Itamaraty cobra explicações da Argentina
A principal medida anunciada pelo governo brasileiro foi a convocação do embaixador argentino para uma reunião no Palácio Itamaraty.
Segundo o Ministério das Relações Exteriores, o objetivo é transmitir formalmente a repulsa do governo brasileiro às declarações de Milei e exigir esclarecimentos oficiais da Casa Rosada sobre o episódio.
Em nota, o Itamaraty classificou as manifestações do presidente argentino como um “ato infamante” e afirmou que não há precedentes de um chefe de Estado estrangeiro utilizar território brasileiro para atacar simultaneamente o presidente da República, o Poder Judiciário e o povo brasileiro.
A entrevista concedida por Milei após o evento político foi considerada um fator determinante para acelerar a resposta diplomática, sobretudo após as acusações envolvendo o financiamento de uma suposta campanha contra seu governo.
Qual o impacto da convocação de embaixadores?
Paralelamente, o governo Lula determinou que o embaixador brasileiro em Buenos Aires, Julio Bitelli, retorne imediatamente ao Brasil.
Na diplomacia, o chamado de um embaixador para consultas é considerado um dos instrumentos mais severos antes de uma eventual ruptura das relações entre dois países.
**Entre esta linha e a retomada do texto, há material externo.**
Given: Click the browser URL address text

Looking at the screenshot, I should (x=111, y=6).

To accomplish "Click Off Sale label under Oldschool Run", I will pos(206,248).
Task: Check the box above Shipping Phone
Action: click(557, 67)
A medida demonstra profundo descontentamento político e permite que o governo reavalie sua estratégia diplomática diante da crise.
Bitelli deverá participar de reuniões reservadas com o chanceler Mauro Vieira e com o presidente Lula para discutir os próximos passos da política externa brasileira em relação ao governo argentino.
Enquanto o diplomata permanecer em Brasília, a representação brasileira na Argentina ficará sob responsabilidade de um encarregado de negócios, reduzindo temporariamente o peso político da missão diplomática em Buenos Aires.
Escalada diplomática sem precedentes
Nos bastidores do Itamaraty, diplomatas avaliam que a reação brasileira está entre as mais duras adotadas nos últimos anos.
Segundo relatos de integrantes da diplomacia, uma resposta simultânea envolvendo a convocação do embaixador estrangeiro e o retorno do representante brasileiro para consultas só encontra paralelo recente na crise entre Brasil e Israel, registrada em 2024.
Diplomatas ouvidos nos bastidores afirmam ainda que não se recordam de um desgaste semelhante entre Brasil e Argentina nem mesmo durante o período das ditaduras militares, o que evidencia o nível de deterioração das relações entre os dois governos.
Apesar do agravamento da crise política, os canais técnicos e comerciais entre os dois países continuam funcionando, embora Brasília passe agora a reavaliar a condução da relação bilateral diante da escalada promovida por Javier Milei.